Голос был не Драгоценного, но очень знакомый. Катя щелкнула выключателем – на пороге в авангарде стоял маленький Сергей Мещерский, обеими руками он держался за ушибленную голову. Позади него, в арьергарде, маячила крупная фигура, подпиравшая могутным плечом стену, – муж, драгоценный муж, Вадим Кравченко.
– А вот и мы, – оповестил он.
– Вижу. Хороши. – Катя покрепче ухватила зонт.
– Это мы, Катюша. – Мещерский, несмотря на ушиб головы, преданно, виновато смотрел на Катю. – А за что ты меня, а? Мы ведь с Вадиком ни в чем… это… мы с ним ни вот на столечко. – Он показал на пальцах и сбился, запутался.
– Хороши, хороши гуси, – прошипела Катя. – На кого вы оба похожи?
– На кого? – удивился Мещерский, сделал шаг и едва не упал.
– Жена, – громко сказал Кравченко, делая широкий жест. – Это самое… потом. Мы вот с Серегой, видишь?
– Я не слепая.
– Мы в сауне были. Парились. Потом у нас колесо спустило. Авария, понимаешь? Абермахт. Задержались.
– В сауне абермахт? – Катя попыталась захлопнуть у них перед носом дверь.
– Ш-ш-ш, тихо у меня. – Кравченко приподнял Мещерского и, как куколку-таран, двинул его вперед, тесня Катю. Силы были, естественно, не равны. Так они и просочились в квартиру.

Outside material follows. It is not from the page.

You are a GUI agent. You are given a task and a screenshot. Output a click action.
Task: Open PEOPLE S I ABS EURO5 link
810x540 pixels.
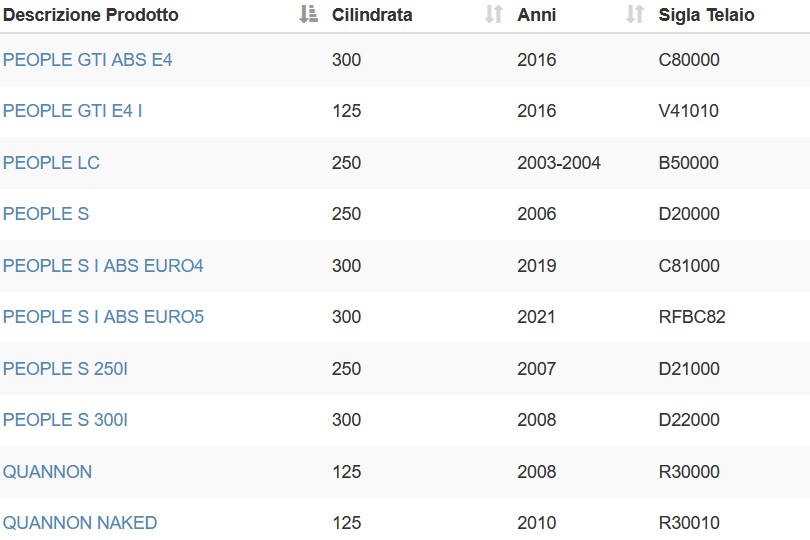103,317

– Ой, хорошо. Тепло. – Мещерский, которого снова поставили на ноги, казалось, был всем доволен, лепетал, отчего-то окая по-волжски. – Катюша, ты не сердись. Не сердись, а?

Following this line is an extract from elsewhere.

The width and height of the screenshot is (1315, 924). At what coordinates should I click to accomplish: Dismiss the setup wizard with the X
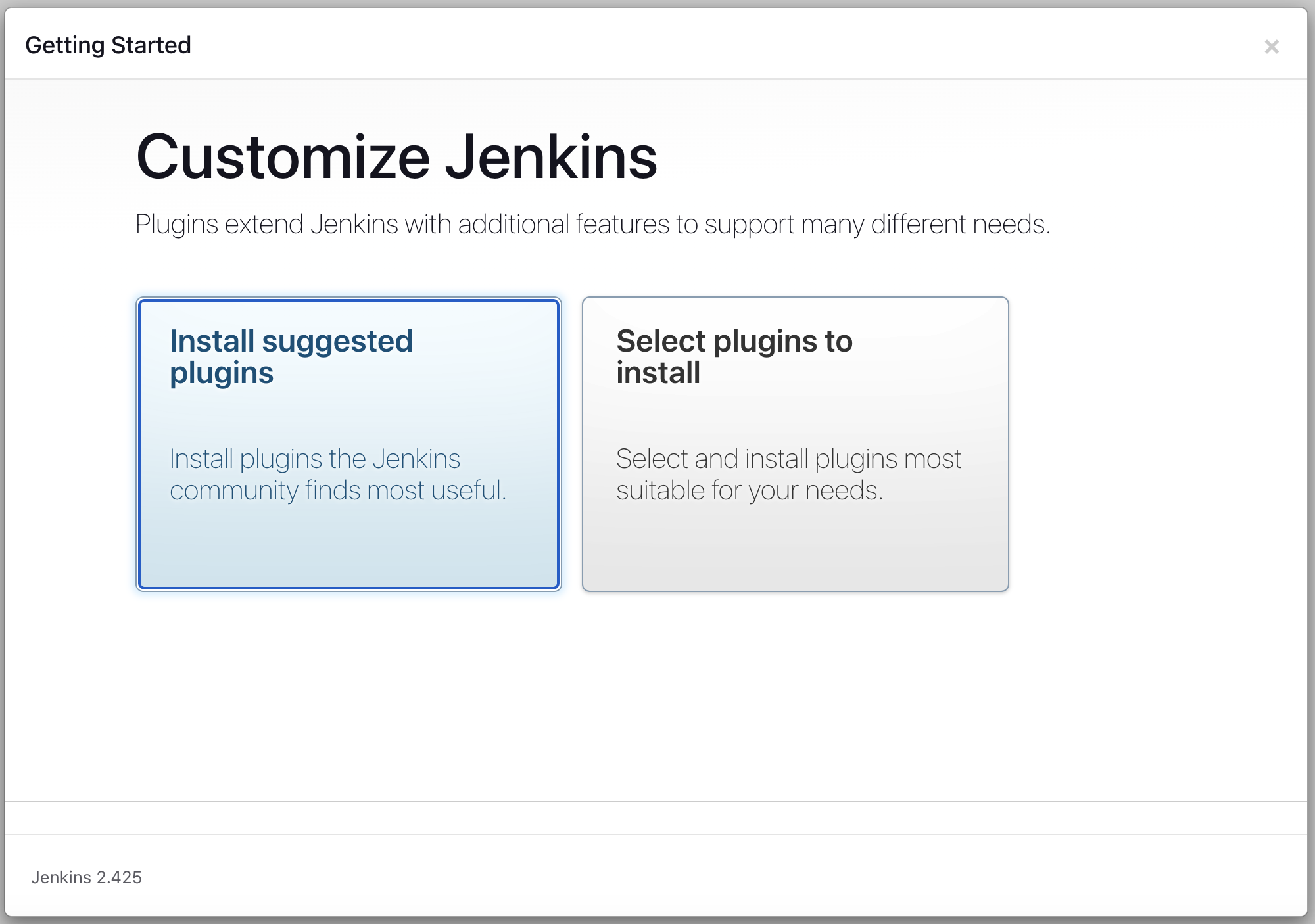[x=1273, y=45]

– Ты-то что тут делаешь? Ты ведь должен сегодня улетать.
– Я? Куда?
– На кудыкину гору!
– Катька, не волнуй мне кореша. – Кравченко попытался приобнять жену. Катя вырвалась.
– Обиделась. – Мещерский вздохнул. – На нас, Вадик, обиделась.
– На нас? А что мы сделали плохого? – Кравченко развел руками. – Эй, там… ну ладно тебе… полундра, а? Эй, на камбузе, ты нам кофе сваргань.
– Обойдетесь. – Катя ушла в комнату и захлопнула дверь. Разделась, нырнула в постель. Третий час ночи!
В кухне громыхали посудой. Кто-то ворчал, как медведь. Но тревога как-то вдруг растаяла сама собой. На душе отлегло. И злое-презлое сердце потихоньку смягчилось. «Дураки, какие же дураки оба», – уже почти сочувственно подумала Катя. И ощутила запах кофе. И уснула.
Пробудилась она, когда за окном было еще темно – в ноябре светает поздно. Встала и тихо прошла на кухню. Узрела эпическую картину: разоренный стол, давно остывшую кофеварку и два храпящих тела. Большое – Драгоценного, сложенное вчетверо на угловом кухонном диванчике, как на прокрустовом ложе. И маленькое – Мещерского, улиткой скрючившееся в принесенном из прихожей кресле. В головах Драгоценного была диванная подушка. Мещерский спал на том самом игрушечном поролоновом бегемоте.